Wolfgang Braunschmidt

Die Designtage finden erstmals in einem Parkhaus statt. So etwas hat es in Deutschland bislang noch nicht gegeben.

Sylvia Endres, Geschäftsführerin des Coburger Designforums Oberfranken (CDO), kommt aus dem Schwärmen nicht heraus. Der Ort, an dem die 34. Coburger Designtage am Dienstagabend eröffnet wurden, sei alles andere als gewöhnlich. Auf drei Etagen im Parkhaus Mauer treffen noch bis Sonntag, 29. Mai, Architektur, Kunst, Produkte und Konzepte zusammen, deren Gestalter – Menschen – „konsequent den Blick in die Zukunft richten“.

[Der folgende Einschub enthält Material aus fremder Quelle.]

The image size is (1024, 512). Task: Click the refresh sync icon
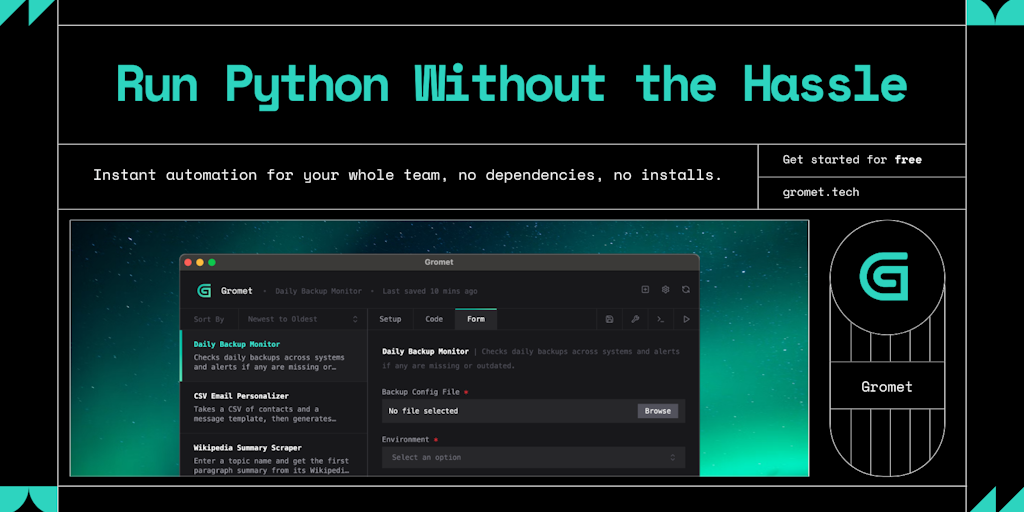686,290
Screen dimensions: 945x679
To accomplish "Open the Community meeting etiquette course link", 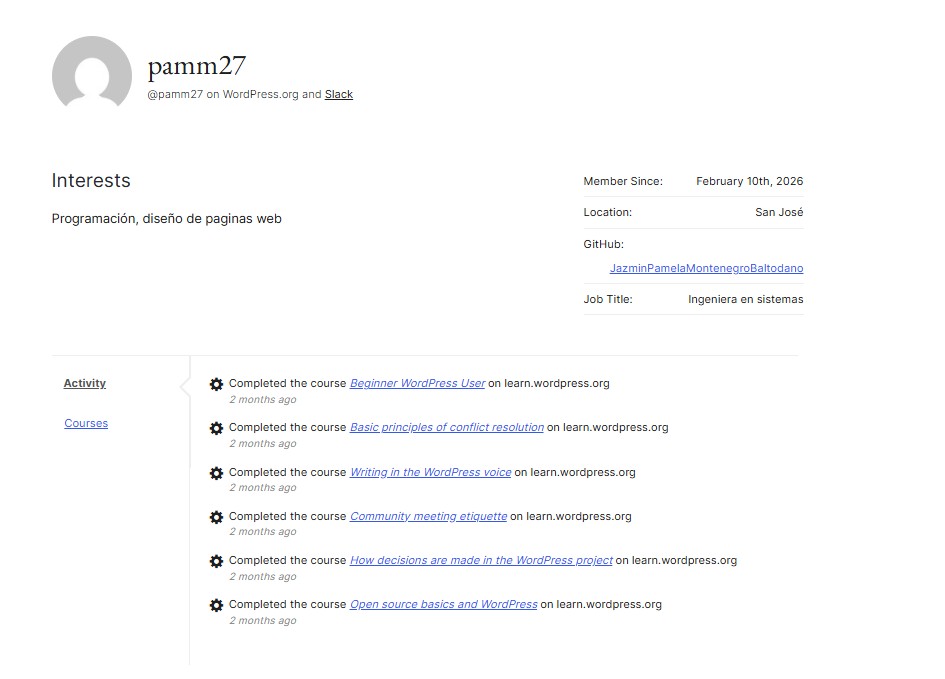I will (428, 516).
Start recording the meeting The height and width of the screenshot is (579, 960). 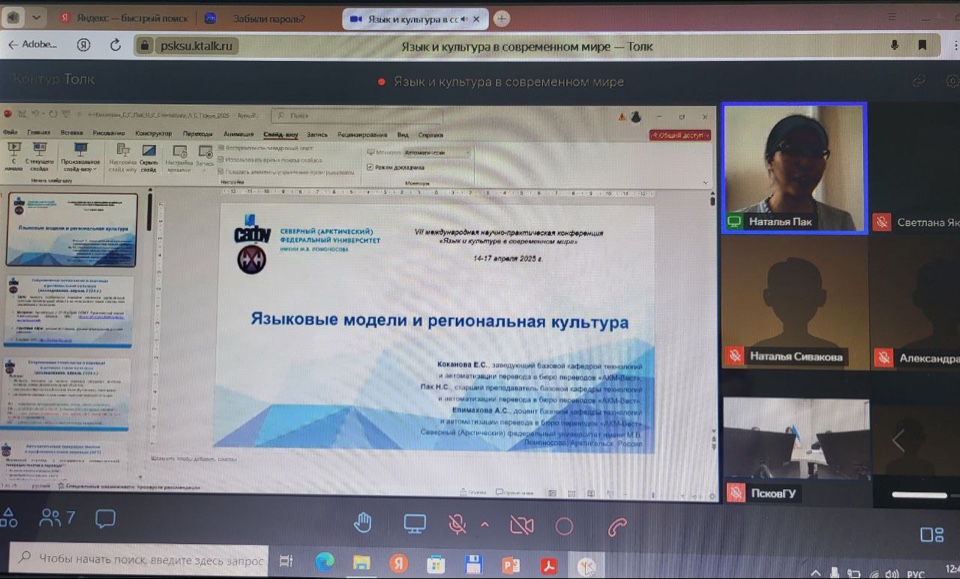(564, 525)
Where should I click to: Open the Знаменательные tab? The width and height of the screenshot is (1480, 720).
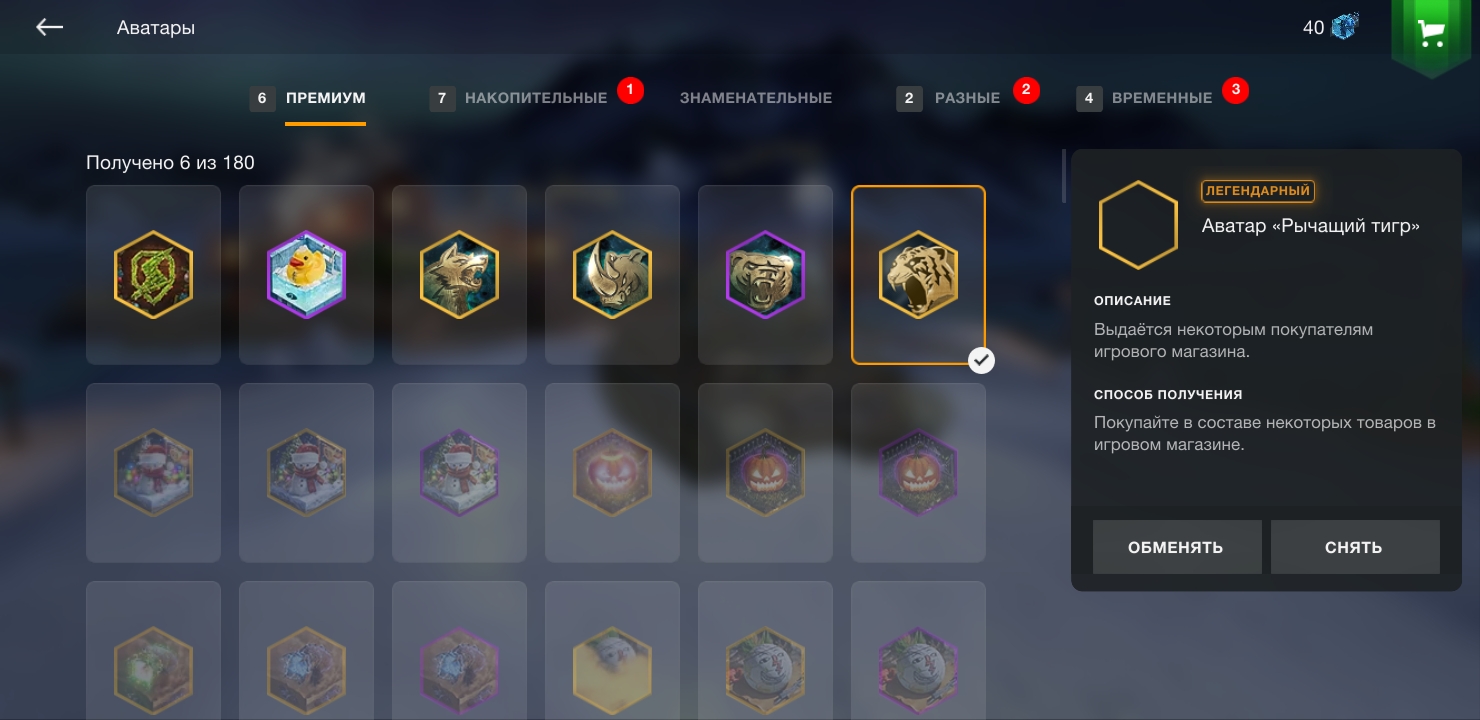(x=756, y=98)
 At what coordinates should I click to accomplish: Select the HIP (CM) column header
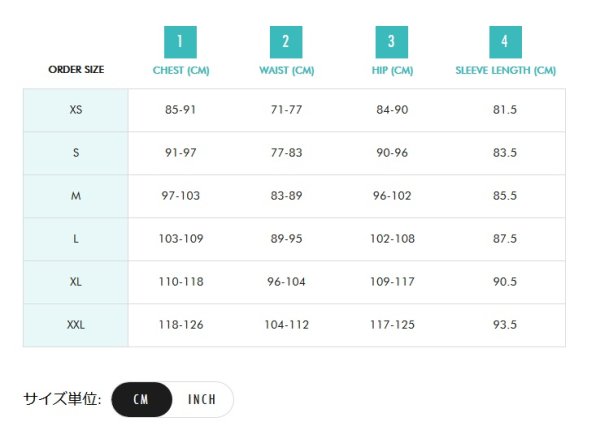[392, 71]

Die Wohnbau Stadt Coburg (WSCO) stellt die außergewöhnliche Location, die sich über drei Etagen erstreckt, für die Designtage zur Verfügung. Eine so komplexe Ausstellung an einem vergleichbaren Ort habe es ihres Wissens in Deutschland noch nicht gegeben, „das ist neu und einmalig wie ein Hausbau“, sagt Sylvia Endres wenige Stunden vor der Eröffnung der Designtage. Workshops, Musik, Gastronomie, Kinderecke mit professionellen Vorlesern, „Wohnzimmer“ der Wohnbau, „Green Deal“ der Stadt Coburg und natürlich die Aussteller verwandeln das Parkhaus Mauer im Herzen der Innenstadt in den nächsten Tagen in ein Abenteuer- und Zukunftsland.

Das Licht- und Klangdesign schafft in dem Gebäude, das gewöhnlich als Abstellplatz für Autos dient, bei Einbruch der Dämmerung eine zauberhafte Welt. Dahinter steckt viel Technik. So sind zum Beispiel acht Kilometer Kabel verlegt worden, um die Beleuchtung zu ermöglichen. Der Verein Klanggrenzen startet akustische Experimente, und die Künstlerin Mariana Carranza zeigt eine eigens für Coburg konzipierte digitale, interaktive Installation. Diese reagiert auf Musik und setzt sie in Bildkunst um.

Der Rödentaler Mäzen Horst Weingarth ist mit seinem Kunstforum und einem Wettbewerb vertreten. Weingarth stellt sein Projekt einer Kunsthalle in seiner Heimatstadt vor. Dazu haben Studierende der Hochschule Coburg Architekturentwürfe eingereicht. Der Preisträger wird von der Jury, der Holger Falter, Dekan der Fakultät Design, angehört, im Rahmen der Designtage gekürt.

Ein Blickfang ist der Entwurf von Studierenden, die sich Gedanken über die Gestaltung des Coburger Bahnhofareals gemacht haben. Mit innovativen Ideen, die nicht nur Solartechnik und Begegnungsräume, sondern auch eine Seilbahn zur Hochschule am Campus Friedrich Streib umfassen, zeigen sie, wie dem teilweise maroden Gelände und seinen Zweckbauten wieder neues Leben eingehaucht werden kann.

Workshops und Vorträge am von-Stockmar-Platz in der Webergasse, ein Designtage-Shop, über die ganze Innenstadt verstreute Pop-up-Stores sowie die Friedensaktion der Initiative „Demokratie leben“ an den Arkaden am Schlossplatz runden die Designtage ab. „Jetzt müssen nur noch die Besucherinnen und Besucher kommen“, sagt Sylvia Endres.